Records to process:
::::::

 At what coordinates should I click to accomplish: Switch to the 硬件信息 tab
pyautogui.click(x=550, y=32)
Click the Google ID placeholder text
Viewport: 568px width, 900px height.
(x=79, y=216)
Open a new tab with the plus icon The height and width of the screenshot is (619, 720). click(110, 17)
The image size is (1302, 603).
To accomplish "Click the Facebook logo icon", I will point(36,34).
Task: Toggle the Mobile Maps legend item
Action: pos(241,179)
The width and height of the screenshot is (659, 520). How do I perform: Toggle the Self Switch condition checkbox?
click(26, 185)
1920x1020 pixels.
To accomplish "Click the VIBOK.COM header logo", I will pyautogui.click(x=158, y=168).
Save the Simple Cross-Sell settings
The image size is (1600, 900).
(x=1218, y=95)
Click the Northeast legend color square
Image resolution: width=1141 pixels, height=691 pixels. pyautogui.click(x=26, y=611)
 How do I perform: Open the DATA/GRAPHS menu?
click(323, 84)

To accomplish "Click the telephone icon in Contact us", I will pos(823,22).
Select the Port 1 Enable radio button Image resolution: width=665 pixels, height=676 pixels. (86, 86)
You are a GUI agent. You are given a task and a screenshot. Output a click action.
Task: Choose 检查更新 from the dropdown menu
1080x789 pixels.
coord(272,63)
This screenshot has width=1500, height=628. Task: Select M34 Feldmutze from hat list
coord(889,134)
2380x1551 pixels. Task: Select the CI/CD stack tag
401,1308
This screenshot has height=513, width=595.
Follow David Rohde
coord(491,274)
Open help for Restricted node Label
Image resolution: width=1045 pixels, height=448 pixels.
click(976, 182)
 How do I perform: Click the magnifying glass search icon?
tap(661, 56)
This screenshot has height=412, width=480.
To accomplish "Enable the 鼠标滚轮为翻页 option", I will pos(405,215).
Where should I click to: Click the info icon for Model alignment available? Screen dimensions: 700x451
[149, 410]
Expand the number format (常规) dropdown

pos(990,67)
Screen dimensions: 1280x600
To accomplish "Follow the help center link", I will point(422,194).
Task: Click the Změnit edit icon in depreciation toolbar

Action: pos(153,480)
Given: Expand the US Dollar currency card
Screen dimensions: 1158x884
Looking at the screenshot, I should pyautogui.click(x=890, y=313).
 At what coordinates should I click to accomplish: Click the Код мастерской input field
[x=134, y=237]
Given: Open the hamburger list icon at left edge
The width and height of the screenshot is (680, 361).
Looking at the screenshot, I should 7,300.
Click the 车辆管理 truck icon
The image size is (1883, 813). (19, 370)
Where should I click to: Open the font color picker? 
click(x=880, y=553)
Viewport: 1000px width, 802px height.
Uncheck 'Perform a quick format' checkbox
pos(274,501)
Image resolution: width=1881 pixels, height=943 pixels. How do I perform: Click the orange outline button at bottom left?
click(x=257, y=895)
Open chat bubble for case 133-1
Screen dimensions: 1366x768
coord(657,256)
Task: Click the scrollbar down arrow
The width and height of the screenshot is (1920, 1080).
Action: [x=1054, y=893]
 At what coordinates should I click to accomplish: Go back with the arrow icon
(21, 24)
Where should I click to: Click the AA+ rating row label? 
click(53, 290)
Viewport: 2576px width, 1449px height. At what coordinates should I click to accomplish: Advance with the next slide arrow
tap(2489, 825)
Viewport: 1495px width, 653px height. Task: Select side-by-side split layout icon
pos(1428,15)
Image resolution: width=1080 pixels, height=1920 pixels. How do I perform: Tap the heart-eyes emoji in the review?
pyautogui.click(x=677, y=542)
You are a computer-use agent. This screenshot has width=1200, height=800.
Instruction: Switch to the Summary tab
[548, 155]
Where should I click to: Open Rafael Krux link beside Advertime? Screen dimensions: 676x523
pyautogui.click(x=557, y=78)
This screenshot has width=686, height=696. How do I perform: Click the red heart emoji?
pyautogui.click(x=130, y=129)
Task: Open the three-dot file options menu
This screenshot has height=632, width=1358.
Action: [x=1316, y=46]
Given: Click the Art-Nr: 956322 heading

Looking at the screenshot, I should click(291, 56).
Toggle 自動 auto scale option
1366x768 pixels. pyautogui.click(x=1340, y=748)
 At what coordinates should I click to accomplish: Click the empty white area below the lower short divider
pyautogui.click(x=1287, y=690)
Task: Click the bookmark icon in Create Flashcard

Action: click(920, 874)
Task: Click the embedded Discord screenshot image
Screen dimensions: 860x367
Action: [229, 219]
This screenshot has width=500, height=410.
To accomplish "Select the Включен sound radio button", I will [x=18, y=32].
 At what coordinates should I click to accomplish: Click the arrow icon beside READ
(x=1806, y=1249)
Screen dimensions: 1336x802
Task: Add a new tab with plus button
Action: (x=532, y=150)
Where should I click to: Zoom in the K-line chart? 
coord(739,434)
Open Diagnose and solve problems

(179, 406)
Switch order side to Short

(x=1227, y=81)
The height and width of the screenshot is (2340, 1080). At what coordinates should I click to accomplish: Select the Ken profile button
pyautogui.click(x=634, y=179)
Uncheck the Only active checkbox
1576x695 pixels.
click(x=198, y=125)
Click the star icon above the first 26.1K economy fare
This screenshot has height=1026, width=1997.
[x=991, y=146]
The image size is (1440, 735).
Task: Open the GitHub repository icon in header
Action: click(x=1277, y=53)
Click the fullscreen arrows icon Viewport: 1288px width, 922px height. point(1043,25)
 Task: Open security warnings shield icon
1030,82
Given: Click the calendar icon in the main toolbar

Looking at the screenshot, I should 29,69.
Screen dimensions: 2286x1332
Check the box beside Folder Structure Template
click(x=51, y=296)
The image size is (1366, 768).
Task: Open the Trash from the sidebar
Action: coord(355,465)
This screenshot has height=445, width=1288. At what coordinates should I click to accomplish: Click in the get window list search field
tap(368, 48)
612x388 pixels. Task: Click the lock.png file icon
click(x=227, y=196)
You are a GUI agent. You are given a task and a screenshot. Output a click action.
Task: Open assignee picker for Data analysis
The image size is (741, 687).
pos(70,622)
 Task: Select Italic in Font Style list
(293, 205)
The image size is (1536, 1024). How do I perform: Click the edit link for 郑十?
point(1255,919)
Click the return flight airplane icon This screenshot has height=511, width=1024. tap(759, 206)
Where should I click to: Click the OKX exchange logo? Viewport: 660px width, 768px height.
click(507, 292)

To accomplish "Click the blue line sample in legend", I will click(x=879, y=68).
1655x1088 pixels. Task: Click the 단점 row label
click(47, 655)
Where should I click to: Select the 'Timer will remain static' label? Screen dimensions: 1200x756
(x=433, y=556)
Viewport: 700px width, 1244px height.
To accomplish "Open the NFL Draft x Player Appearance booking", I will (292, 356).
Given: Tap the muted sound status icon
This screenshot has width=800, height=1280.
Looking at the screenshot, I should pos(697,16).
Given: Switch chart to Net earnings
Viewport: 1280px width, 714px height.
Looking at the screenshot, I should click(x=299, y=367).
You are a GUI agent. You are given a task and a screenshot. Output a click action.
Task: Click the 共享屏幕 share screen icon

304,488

::::::

Your task:
Can you copy out all of the records above, keeping every character unchanged?

Response below:
 At what coordinates should I click to accomplish: Switch to the 硬件信息 tab
pyautogui.click(x=550, y=32)
Click the Google ID placeholder text
Viewport: 568px width, 900px height.
(x=79, y=216)
Open a new tab with the plus icon The height and width of the screenshot is (619, 720). click(110, 17)
The image size is (1302, 603).
To accomplish "Click the Facebook logo icon", I will point(36,34).
Task: Toggle the Mobile Maps legend item
Action: pos(241,179)
The width and height of the screenshot is (659, 520). How do I perform: Toggle the Self Switch condition checkbox?
click(26, 185)
1920x1020 pixels.
To accomplish "Click the VIBOK.COM header logo", I will pyautogui.click(x=158, y=168).
Save the Simple Cross-Sell settings
The image size is (1600, 900).
(x=1218, y=95)
Click the Northeast legend color square
Image resolution: width=1141 pixels, height=691 pixels. pyautogui.click(x=26, y=611)
 How do I perform: Open the DATA/GRAPHS menu?
click(323, 84)

To accomplish "Click the telephone icon in Contact us", I will pos(823,22).
Select the Port 1 Enable radio button Image resolution: width=665 pixels, height=676 pixels. (86, 86)
You are a GUI agent. You are given a task and a screenshot. Output a click action.
Task: Choose 检查更新 from the dropdown menu
1080x789 pixels.
coord(272,63)
This screenshot has width=1500, height=628. Task: Select M34 Feldmutze from hat list
coord(889,134)
2380x1551 pixels. Task: Select the CI/CD stack tag
401,1308
This screenshot has height=513, width=595.
Follow David Rohde
coord(491,274)
Open help for Restricted node Label
Image resolution: width=1045 pixels, height=448 pixels.
click(976, 182)
 How do I perform: Click the magnifying glass search icon?
tap(661, 56)
This screenshot has height=412, width=480.
To accomplish "Enable the 鼠标滚轮为翻页 option", I will pos(405,215).
Where should I click to: Click the info icon for Model alignment available? Screen dimensions: 700x451
[149, 410]
Expand the number format (常规) dropdown

pos(990,67)
Screen dimensions: 1280x600
To accomplish "Follow the help center link", I will point(422,194).
Task: Click the Změnit edit icon in depreciation toolbar

Action: pos(153,480)
Given: Expand the US Dollar currency card
Screen dimensions: 1158x884
Looking at the screenshot, I should pyautogui.click(x=890, y=313).
 At what coordinates should I click to accomplish: Click the Код мастерской input field
[x=134, y=237]
Given: Open the hamburger list icon at left edge
The width and height of the screenshot is (680, 361).
Looking at the screenshot, I should 7,300.
Click the 车辆管理 truck icon
The image size is (1883, 813). (19, 370)
Where should I click to: Open the font color picker? 
click(x=880, y=553)
Viewport: 1000px width, 802px height.
Uncheck 'Perform a quick format' checkbox
pos(274,501)
Image resolution: width=1881 pixels, height=943 pixels. How do I perform: Click the orange outline button at bottom left?
click(x=257, y=895)
Open chat bubble for case 133-1
Screen dimensions: 1366x768
coord(657,256)
Task: Click the scrollbar down arrow
The width and height of the screenshot is (1920, 1080).
Action: [x=1054, y=893]
 At what coordinates should I click to accomplish: Go back with the arrow icon
(21, 24)
Where should I click to: Click the AA+ rating row label? 
click(53, 290)
Viewport: 2576px width, 1449px height. At what coordinates should I click to accomplish: Advance with the next slide arrow
tap(2489, 825)
Viewport: 1495px width, 653px height. Task: Select side-by-side split layout icon
pos(1428,15)
Image resolution: width=1080 pixels, height=1920 pixels. How do I perform: Tap the heart-eyes emoji in the review?
pyautogui.click(x=677, y=542)
You are a computer-use agent. This screenshot has width=1200, height=800.
Instruction: Switch to the Summary tab
[548, 155]
Where should I click to: Open Rafael Krux link beside Advertime? Screen dimensions: 676x523
pyautogui.click(x=557, y=78)
This screenshot has width=686, height=696. How do I perform: Click the red heart emoji?
pyautogui.click(x=130, y=129)
Task: Open the three-dot file options menu
This screenshot has height=632, width=1358.
Action: [x=1316, y=46]
Given: Click the Art-Nr: 956322 heading

Looking at the screenshot, I should click(291, 56).
Toggle 自動 auto scale option
1366x768 pixels. pyautogui.click(x=1340, y=748)
 At what coordinates should I click to accomplish: Click the empty white area below the lower short divider
pyautogui.click(x=1287, y=690)
Task: Click the bookmark icon in Create Flashcard

Action: click(920, 874)
Task: Click the embedded Discord screenshot image
Screen dimensions: 860x367
Action: [229, 219]
This screenshot has width=500, height=410.
To accomplish "Select the Включен sound radio button", I will [x=18, y=32].
 At what coordinates should I click to accomplish: Click the arrow icon beside READ
(x=1806, y=1249)
Screen dimensions: 1336x802
Task: Add a new tab with plus button
Action: (x=532, y=150)
Where should I click to: Zoom in the K-line chart? 
coord(739,434)
Open Diagnose and solve problems

(179, 406)
Switch order side to Short

(x=1227, y=81)
The height and width of the screenshot is (2340, 1080). At what coordinates should I click to accomplish: Select the Ken profile button
pyautogui.click(x=634, y=179)
Uncheck the Only active checkbox
1576x695 pixels.
click(x=198, y=125)
Click the star icon above the first 26.1K economy fare
This screenshot has height=1026, width=1997.
[x=991, y=146]
The image size is (1440, 735).
Task: Open the GitHub repository icon in header
Action: click(x=1277, y=53)
Click the fullscreen arrows icon Viewport: 1288px width, 922px height. point(1043,25)
 Task: Open security warnings shield icon
1030,82
Given: Click the calendar icon in the main toolbar

Looking at the screenshot, I should 29,69.
Screen dimensions: 2286x1332
Check the box beside Folder Structure Template
click(x=51, y=296)
The image size is (1366, 768).
Task: Open the Trash from the sidebar
Action: coord(355,465)
This screenshot has height=445, width=1288. At what coordinates should I click to accomplish: Click in the get window list search field
tap(368, 48)
612x388 pixels. Task: Click the lock.png file icon
click(x=227, y=196)
You are a GUI agent. You are given a task and a screenshot. Output a click action.
Task: Open assignee picker for Data analysis
The image size is (741, 687).
pos(70,622)
 Task: Select Italic in Font Style list
(293, 205)
The image size is (1536, 1024). How do I perform: Click the edit link for 郑十?
point(1255,919)
Click the return flight airplane icon This screenshot has height=511, width=1024. tap(759, 206)
Where should I click to: Click the OKX exchange logo? Viewport: 660px width, 768px height.
click(507, 292)

To accomplish "Click the blue line sample in legend", I will click(x=879, y=68).
1655x1088 pixels. Task: Click the 단점 row label
click(47, 655)
Where should I click to: Select the 'Timer will remain static' label? Screen dimensions: 1200x756
(x=433, y=556)
Viewport: 700px width, 1244px height.
To accomplish "Open the NFL Draft x Player Appearance booking", I will (292, 356).
Given: Tap the muted sound status icon
This screenshot has width=800, height=1280.
Looking at the screenshot, I should pos(697,16).
Given: Switch chart to Net earnings
Viewport: 1280px width, 714px height.
Looking at the screenshot, I should click(x=299, y=367).
You are a GUI agent. You are given a task and a screenshot. Output a click action.
Task: Click the 共享屏幕 share screen icon

304,488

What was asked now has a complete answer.